Manius produisit le gallion contrefait qui faisait office de laisser-passer pour la vente aux enchères du jour. Cette pièce ainsi que la présence du sang-pur dans ce bouge sordide résultaient d'une fastidieuse enquête afin de retrouver quelque chose de très important. Lors de ses dernières fouilles, son équipe avait mis la main sur une tablette antédiluvienne en miraculeusement bon état et ayant appartenu à un sorcier potentiellement fourchelang antérieur à Herpo l'Ancien. Si cela s'avérait, cette découverte pouvait remettre en question tout ce que l'on croyait acquis concernant la faculté de communiquer avec les serpents ! Hélas, la tablette avait disparu, indubitablement dérobée. D'après les informations péniblement recueillies par Manius, elle était susceptible de refaire surface ici ce soir lors des ventes. Hors de question de laisser filer l'occasion de la récupérer, même si la source de l'information n'était pas fiable et qu'il fallait y mettre le prix.

 

Optimiste sans toutefois se bercer d'illusions, Manius se laissa guider jusqu'à une arrière-salle où quelques sorcières et sorciers peu fréquentables s'acoquinaient entre eux. Des regards torves et méfiants le saluèrent en silence. Ce n'était pas sa première valse avec la lie des mages noirs de Grande-Bretagne, aussi était-il pertinemment conscient de n'être pas le bienvenu et de marcher sur des œufs. Au pire, si quelque chose devait lui arriver, cela ferait au moins une veuve heureuse.

 

tl;dr : Manius traverse l'Allée des Embrumes, importuné par la foule. Il entre chez Barjow et Beurk et se fait conduire à une vente aux enchères très privée où sa présence n'est guère appréciée.

Leo Bloodworth

Homme

26 ans

Sang-mêlé

Britannique

Avatar de Deb
Deb

Maître du Jeu

Vif de Cœur 2025

Message publié le 16/01/2026 à 19:29

- T'es sûr ?

- Ouais ouais, j'suis sûr, carrément, t'inquiète t'vas voir c'est un putain d'plan Leo.

- Ok.

 

Ok, Leo l'est souvent quand il s'agit d'suivre Trevor dans ses putains d'plans. Faut dire qu'il a plus d'emploi depuis plus d'un an, alors il en a pas grand chose à faire de la manière dont il obtient ses gallions. Du moment qu'il obtient ses gallions. S'agirait pas de se faire virer de l'appartement ; Madame Gillespies se fait de plus en plus vieille, et s'il n'était pas là pour lui monter ses courses, il n'est pas certain que quiconque le ferait, savez ?

 

- Messieurs bonsoir... nous sommes fermés...

 

Trevor, loin de se démonter, file un coup de coude dans les côtes de Leo tout en extirpant de sa poche un gallion. Alignant deux et deux, l'homme fouille la poche de son pantalon, et commence à en sortir le contenu. Là un emballage vide de chocoballe. Ici une superbe structure en trombones manufacturée de ses propres mains. Enfin, le précieux sésame, qu'il agite en l'air sous l'œil sévère du propriétaire des lieux.

 

- Tadaa !

- Abraham ! C'est Abraham qui nous invite. On fait partie des déposants. 
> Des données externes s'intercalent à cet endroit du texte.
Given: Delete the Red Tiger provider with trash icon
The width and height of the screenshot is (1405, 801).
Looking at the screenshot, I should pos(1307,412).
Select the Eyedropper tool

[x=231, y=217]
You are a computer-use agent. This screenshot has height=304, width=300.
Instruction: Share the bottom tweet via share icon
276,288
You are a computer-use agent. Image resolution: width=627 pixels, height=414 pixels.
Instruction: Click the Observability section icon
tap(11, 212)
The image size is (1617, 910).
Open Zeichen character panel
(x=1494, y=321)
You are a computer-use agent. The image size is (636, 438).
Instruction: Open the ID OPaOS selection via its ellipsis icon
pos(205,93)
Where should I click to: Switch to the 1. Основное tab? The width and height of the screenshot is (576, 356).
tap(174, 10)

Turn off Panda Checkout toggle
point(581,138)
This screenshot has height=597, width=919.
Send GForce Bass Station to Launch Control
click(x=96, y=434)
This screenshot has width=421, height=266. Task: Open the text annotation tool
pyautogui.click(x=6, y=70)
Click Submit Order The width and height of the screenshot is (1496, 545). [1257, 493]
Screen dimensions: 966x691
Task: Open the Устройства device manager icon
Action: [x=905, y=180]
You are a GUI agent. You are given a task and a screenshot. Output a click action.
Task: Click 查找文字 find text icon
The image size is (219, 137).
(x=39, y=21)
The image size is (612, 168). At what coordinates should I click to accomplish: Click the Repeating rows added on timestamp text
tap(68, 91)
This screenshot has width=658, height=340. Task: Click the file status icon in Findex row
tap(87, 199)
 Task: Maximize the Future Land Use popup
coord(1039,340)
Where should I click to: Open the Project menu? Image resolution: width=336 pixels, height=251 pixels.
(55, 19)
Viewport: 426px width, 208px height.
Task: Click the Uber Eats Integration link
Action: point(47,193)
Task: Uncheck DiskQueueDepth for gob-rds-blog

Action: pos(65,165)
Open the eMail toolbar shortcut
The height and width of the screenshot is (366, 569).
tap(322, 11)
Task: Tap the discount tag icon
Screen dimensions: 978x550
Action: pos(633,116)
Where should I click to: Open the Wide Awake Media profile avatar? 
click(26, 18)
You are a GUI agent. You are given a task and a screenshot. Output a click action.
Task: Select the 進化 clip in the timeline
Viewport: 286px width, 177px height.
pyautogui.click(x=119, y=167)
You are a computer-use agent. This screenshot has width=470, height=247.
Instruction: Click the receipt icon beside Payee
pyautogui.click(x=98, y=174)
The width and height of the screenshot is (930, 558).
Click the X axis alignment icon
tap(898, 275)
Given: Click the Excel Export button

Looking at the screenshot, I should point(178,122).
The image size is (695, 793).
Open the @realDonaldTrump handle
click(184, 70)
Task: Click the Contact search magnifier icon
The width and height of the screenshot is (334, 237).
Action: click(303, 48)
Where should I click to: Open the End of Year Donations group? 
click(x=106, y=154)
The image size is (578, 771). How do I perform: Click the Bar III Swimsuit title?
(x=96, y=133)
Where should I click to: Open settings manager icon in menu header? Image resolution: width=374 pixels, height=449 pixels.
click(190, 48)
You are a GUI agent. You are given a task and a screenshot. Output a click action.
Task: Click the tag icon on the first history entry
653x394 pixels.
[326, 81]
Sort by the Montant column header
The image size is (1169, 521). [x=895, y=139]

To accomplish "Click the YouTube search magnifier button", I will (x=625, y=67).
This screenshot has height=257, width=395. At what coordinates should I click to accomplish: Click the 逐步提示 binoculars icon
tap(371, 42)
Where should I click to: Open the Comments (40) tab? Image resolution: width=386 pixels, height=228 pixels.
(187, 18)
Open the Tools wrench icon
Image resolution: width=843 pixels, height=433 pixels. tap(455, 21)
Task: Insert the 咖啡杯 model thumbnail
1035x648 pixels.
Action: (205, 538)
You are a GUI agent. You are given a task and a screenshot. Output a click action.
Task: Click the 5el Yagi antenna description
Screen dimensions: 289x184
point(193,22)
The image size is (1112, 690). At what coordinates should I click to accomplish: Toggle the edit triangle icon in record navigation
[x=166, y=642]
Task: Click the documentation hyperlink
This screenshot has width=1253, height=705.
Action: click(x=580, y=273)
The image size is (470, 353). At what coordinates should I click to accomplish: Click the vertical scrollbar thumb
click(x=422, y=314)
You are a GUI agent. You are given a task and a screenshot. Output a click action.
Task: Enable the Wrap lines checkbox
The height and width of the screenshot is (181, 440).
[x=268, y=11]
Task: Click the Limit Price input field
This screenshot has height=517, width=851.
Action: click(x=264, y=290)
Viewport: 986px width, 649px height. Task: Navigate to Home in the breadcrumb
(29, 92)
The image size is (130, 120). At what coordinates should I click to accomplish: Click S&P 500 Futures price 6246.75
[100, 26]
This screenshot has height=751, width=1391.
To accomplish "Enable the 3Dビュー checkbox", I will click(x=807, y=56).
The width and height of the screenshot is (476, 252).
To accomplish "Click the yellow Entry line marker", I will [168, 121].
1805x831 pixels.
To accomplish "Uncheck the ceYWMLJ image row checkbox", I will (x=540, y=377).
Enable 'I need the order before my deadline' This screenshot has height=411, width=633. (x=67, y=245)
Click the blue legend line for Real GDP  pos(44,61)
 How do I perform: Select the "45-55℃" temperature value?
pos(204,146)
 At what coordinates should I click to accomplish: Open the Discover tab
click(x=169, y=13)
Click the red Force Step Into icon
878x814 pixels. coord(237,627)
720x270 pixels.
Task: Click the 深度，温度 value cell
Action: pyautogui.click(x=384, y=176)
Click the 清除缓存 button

- Ouais, ouais c'est nous ça. On dépose.

- Vous déposez quoi ?

- Ah mais j'peux pas montrer la marchandise à n'importe qui vous pensez bien, sachez juste que c'est assez précieux pour qu'on nous ait refilé une invitation.


Pas franchement sûr de lui, Leo laisse Trevor négocier. Ce qui se passe sans mal. Trevor négocie bien. Trevor est, en soit, un putain d'bon plan, et c'est majoritairement pour cela que Leo le suit dans tout ce qu'il fait depuis des mois. Bientôt, on les escorte jusque l'arrière-salle où tout se passe. Les lieux sont tamisés, l'ambiance lugubre. La poignée de sorciers et sorcières présents ne paye pas de mine. Tous se regardent en chien de faïence. Leo, lui adresse à l'ensemble un sourire joyeux et naïf, ainsi qu'un signe de main. Aussitôt, Trevor lui relance un coup de coude, et l'agrippe par la manche.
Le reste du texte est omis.